Dass Charlotte Gainsbourg ein Live-Album veröffentlicht, ist fast schon ein kleines Wunder. Denn die Tochter von Serge Gainsbourg und Jane Birkin war zu Anfang ihrer Musikerkarriere so nervös vor Auftritten, dass sie diese absagte. Eigentlich ungewöhnlich für eine Schauspielerin, die sich zuletzt in Lars von Triers Antichrist eher freizügig zeigte.
Am Anfang war ich wie gelähmt. Dabei wollte ich doch auf die Bühne. Bei meinem letzten Album war ich aber so gelähmt, dass ich alle Auftritte abgesagt habe. Ich konnte es einfach nicht. Ich war noch nicht soweit. Auch dieses Mal hatte ich Angst, aber diesmal wollte ich es wirklich schaffen.

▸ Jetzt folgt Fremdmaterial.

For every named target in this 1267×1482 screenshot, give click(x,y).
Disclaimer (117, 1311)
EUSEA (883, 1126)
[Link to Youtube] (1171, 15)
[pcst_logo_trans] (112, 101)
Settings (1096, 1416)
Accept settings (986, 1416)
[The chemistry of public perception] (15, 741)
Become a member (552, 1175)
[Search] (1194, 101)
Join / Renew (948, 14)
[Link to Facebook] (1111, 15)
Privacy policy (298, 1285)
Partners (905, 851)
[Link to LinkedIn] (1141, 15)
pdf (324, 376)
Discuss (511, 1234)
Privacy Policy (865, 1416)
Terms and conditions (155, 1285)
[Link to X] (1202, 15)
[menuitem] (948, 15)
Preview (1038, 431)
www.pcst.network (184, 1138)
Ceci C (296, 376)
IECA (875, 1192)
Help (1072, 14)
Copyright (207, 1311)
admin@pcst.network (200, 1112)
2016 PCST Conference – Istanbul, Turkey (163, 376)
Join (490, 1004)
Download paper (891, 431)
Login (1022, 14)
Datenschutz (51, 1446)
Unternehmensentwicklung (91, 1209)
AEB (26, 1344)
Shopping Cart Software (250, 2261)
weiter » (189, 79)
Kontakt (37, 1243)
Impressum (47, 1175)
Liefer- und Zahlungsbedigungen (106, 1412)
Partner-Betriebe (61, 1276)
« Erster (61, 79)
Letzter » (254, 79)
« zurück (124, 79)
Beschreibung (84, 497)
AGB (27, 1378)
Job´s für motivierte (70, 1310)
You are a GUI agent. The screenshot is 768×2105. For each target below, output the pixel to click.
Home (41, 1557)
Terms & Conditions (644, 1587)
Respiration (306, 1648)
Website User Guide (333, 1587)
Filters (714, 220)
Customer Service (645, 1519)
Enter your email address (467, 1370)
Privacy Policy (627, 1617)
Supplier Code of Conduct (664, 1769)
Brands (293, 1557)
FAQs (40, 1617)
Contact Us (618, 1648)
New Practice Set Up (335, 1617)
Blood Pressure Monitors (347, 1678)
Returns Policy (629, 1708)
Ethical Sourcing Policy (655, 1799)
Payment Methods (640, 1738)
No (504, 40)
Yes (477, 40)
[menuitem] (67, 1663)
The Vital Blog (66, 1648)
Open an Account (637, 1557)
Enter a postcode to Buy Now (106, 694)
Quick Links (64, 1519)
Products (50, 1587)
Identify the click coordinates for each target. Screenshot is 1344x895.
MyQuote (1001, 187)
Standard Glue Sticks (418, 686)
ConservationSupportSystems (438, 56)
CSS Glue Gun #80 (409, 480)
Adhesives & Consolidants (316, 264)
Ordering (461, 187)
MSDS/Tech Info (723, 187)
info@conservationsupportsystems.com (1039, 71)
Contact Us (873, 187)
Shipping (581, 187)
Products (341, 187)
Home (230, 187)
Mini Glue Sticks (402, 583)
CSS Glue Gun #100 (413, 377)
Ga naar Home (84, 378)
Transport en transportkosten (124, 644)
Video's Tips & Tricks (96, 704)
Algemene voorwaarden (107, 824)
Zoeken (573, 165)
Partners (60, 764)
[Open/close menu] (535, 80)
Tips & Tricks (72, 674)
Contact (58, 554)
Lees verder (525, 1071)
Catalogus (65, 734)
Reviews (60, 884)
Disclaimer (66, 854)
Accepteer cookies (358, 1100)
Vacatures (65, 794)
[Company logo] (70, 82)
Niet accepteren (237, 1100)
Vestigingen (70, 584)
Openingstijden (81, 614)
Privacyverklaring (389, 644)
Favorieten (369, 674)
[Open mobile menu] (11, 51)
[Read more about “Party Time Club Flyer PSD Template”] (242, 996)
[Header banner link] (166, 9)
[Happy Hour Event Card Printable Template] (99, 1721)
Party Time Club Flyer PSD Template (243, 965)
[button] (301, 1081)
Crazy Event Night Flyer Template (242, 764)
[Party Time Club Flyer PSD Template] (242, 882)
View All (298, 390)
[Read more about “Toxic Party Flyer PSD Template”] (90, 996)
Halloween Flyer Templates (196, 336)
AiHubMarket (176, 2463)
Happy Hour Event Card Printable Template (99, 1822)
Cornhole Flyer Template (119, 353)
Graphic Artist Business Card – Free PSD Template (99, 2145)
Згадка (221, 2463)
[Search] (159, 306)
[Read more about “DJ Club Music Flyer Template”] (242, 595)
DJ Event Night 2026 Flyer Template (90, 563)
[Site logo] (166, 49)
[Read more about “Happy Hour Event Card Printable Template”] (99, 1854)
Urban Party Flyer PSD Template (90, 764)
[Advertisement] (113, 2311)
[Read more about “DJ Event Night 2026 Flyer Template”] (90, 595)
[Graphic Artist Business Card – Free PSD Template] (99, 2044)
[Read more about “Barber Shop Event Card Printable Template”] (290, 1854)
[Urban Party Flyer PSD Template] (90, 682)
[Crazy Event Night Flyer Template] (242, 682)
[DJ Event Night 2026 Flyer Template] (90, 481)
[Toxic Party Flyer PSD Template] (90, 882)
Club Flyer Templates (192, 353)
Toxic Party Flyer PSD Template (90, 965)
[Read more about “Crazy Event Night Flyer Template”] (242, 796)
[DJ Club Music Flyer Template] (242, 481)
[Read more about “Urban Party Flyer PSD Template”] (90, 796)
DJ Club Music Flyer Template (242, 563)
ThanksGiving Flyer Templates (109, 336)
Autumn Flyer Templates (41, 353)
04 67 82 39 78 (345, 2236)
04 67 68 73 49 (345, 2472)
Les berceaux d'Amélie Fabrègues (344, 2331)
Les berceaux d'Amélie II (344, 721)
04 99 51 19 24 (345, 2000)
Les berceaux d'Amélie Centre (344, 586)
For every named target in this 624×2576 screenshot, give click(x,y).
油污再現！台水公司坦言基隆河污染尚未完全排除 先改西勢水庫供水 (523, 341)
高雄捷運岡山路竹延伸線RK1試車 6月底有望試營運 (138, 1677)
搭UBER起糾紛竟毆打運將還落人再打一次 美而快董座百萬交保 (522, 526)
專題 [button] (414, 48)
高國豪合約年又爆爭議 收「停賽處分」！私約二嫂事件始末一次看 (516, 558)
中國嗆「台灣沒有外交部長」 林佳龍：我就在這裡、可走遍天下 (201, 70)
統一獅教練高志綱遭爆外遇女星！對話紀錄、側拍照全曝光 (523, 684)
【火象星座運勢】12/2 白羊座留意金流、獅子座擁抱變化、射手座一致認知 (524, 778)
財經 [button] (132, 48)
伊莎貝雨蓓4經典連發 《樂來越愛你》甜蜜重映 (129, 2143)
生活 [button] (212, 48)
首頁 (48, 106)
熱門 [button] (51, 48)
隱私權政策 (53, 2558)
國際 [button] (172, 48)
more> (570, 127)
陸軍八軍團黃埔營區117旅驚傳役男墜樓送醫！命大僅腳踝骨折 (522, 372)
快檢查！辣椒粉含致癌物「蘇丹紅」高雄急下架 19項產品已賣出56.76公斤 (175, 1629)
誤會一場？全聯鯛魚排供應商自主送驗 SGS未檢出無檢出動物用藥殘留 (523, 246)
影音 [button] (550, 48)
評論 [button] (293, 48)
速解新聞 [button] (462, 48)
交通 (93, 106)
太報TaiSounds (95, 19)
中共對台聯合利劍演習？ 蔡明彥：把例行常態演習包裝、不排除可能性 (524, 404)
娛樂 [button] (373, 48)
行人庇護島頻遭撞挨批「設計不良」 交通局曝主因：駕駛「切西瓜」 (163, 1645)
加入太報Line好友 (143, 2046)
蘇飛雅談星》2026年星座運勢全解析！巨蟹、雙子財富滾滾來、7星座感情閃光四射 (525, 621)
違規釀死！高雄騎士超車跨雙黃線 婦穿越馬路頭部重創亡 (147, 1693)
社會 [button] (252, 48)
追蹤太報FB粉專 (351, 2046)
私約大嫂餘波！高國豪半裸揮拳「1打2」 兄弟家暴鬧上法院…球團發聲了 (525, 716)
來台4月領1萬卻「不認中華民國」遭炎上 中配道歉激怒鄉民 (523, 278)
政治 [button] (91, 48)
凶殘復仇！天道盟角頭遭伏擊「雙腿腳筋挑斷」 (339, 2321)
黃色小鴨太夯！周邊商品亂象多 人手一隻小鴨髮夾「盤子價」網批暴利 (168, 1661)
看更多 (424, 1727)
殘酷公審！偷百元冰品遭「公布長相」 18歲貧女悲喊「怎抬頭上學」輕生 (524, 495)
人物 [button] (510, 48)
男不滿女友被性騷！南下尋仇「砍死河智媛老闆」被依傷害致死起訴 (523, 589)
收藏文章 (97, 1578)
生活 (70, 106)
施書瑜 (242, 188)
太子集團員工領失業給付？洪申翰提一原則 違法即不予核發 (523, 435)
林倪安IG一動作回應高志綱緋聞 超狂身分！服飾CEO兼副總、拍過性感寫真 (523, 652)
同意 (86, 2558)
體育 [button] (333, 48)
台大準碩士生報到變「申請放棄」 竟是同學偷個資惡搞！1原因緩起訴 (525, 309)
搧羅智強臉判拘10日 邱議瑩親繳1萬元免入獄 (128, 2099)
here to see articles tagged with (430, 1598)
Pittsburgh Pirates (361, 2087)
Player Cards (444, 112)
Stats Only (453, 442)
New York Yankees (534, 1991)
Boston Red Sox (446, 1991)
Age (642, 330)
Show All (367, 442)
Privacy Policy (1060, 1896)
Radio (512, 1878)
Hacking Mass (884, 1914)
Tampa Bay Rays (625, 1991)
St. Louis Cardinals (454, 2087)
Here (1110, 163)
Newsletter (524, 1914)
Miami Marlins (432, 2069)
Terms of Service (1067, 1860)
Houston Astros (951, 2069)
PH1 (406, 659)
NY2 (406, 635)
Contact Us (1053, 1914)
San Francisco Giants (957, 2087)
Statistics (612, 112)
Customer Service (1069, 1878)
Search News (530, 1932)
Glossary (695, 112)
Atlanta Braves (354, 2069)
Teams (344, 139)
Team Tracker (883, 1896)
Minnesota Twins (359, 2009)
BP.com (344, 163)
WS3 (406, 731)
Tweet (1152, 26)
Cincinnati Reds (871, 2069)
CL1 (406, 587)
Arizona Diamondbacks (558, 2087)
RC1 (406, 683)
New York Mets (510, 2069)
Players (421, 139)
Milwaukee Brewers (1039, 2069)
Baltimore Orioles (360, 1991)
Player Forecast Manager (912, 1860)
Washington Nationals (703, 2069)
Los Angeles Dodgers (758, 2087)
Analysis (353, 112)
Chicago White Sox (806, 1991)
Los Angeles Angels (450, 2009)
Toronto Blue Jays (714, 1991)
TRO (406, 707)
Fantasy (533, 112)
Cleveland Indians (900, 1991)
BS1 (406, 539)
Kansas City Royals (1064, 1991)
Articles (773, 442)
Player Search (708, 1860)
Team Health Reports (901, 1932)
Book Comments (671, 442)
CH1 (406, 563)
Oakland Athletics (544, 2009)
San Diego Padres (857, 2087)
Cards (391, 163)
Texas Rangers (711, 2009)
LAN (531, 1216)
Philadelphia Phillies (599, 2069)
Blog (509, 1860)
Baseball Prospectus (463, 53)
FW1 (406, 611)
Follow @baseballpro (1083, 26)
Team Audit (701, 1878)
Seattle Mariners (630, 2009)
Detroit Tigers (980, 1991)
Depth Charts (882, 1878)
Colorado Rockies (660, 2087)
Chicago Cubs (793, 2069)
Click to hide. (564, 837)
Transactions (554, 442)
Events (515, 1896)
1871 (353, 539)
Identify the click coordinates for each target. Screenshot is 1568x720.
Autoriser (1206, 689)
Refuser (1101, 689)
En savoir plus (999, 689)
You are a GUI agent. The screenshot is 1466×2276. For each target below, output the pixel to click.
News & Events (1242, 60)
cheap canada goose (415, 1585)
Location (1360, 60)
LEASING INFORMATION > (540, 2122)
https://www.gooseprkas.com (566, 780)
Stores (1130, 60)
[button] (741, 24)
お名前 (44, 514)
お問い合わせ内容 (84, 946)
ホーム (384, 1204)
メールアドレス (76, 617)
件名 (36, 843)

Mittlerweile hat sie ihr Lampenfieber also überwunden, sodass man Stage Whisper fast als Befreiungsschlag bezeichnen kann. Statt ein Konzert abzusagen hat Gainsbourg sogar eins aufgenommen und auf einem Album verewigt. Ein Album, das von den großartigen Begleitmusikern lebt, die die Lieder zum Teil neu, rockiger und härter interpretieren, und natürlich von Gainsbourgs sehr eigener Stimme.
Diese Stimme ist noch immer nicht die einer ausgebildeten Sängerin. Aber genau diese Imperfektion zeichnete schon auf der ersten Platte den Charme und das Ehrliche von Gainsbourgs Musik aus. Auf Stage Whisper beweist sie nun, dass sie immer öfter die hohen Töne trifft – wie zum Beispiel auf Just Like A Woman, einem Cover von Bob Dylan. Sie variiert zwischen warmen Sprechgesängen und aggressiveren Ansprachen wie auf The Operation.
Warum das Album ausgerechnet Stage Whisper heißt, obwohl sie sich doch mittlerweile alles andere als hinter ihrer Stimme versteckt, erklärt Charlotte Gainsbourg so:
“Stage Whisper” hat ja etwas vertrauliches, etwas das nicht für andere Ohren bestimmt ist. Für mich bedeutet das Vertraulichkeit mit meinem Publikum. Ich zeige ihnen da meine Entwicklung. Klar, vom ersten bis zum jetzigen Album ist der Unterschied nicht so groß, aber es ist ein kleiner Schritt. Und es ist schön, diese Unterschiedlichkeit auf der Bühne zu zeigen.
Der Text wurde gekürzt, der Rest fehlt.